■ Activity
Where the line containing "Given: Click the" appears in the entries below, begin there and output every line through the last, exactly, minus the pictures.
[Supplied information]
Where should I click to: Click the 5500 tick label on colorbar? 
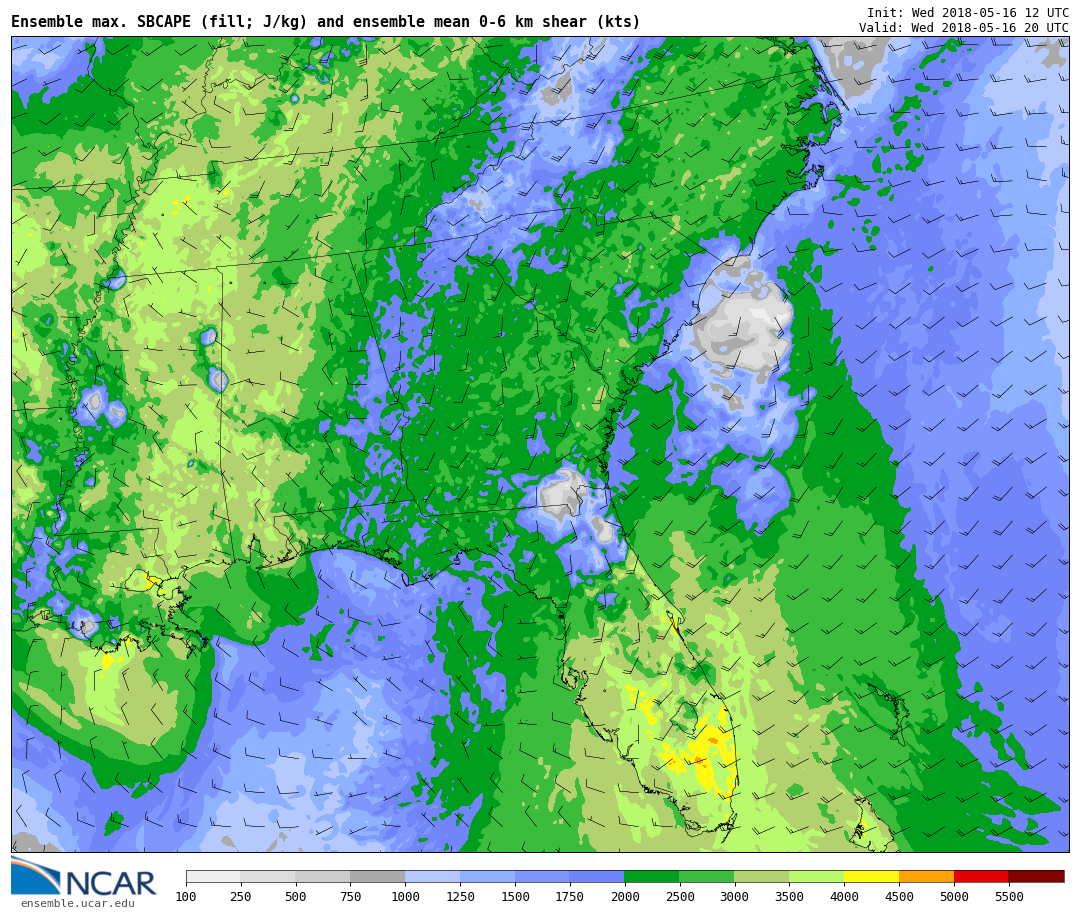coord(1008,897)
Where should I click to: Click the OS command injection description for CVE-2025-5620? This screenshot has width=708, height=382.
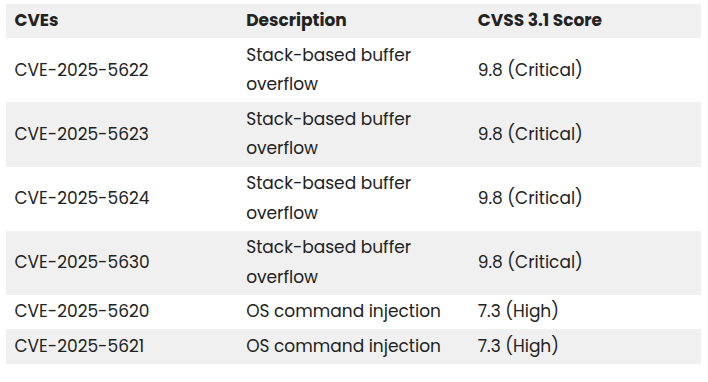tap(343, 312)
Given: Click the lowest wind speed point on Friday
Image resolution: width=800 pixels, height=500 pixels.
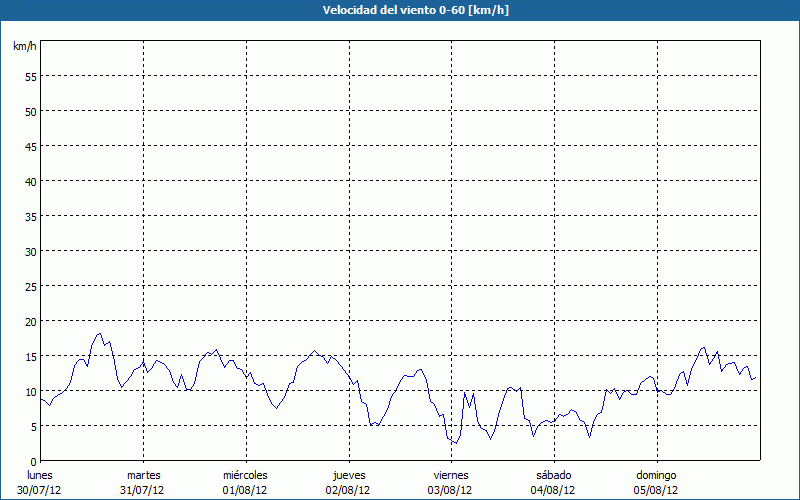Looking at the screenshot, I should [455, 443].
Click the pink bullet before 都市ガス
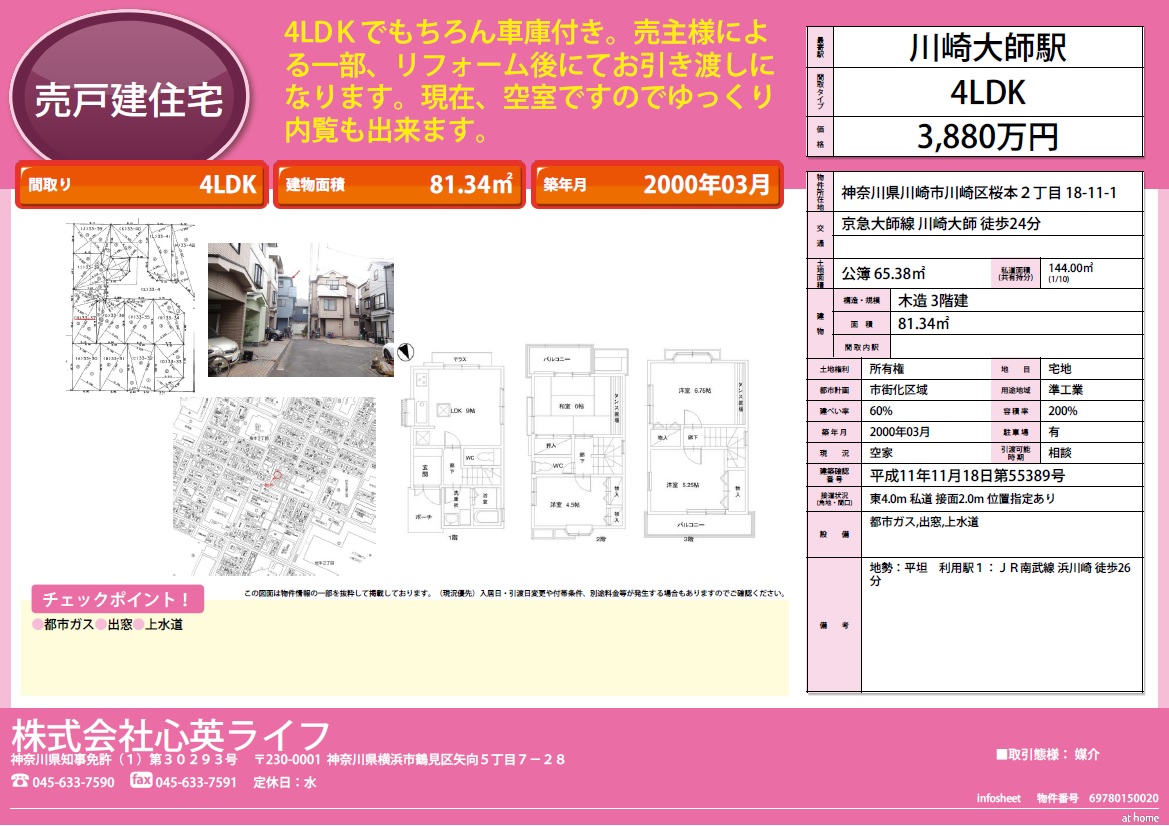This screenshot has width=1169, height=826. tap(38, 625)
[/Supplied information]
■ Answer to the exercise
Given: Click the lowest wind speed point on Friday
Image resolution: width=800 pixels, height=500 pixels.
Looking at the screenshot, I should [455, 443].
Click the pink bullet before 都市ガス
This screenshot has width=1169, height=826. tap(38, 625)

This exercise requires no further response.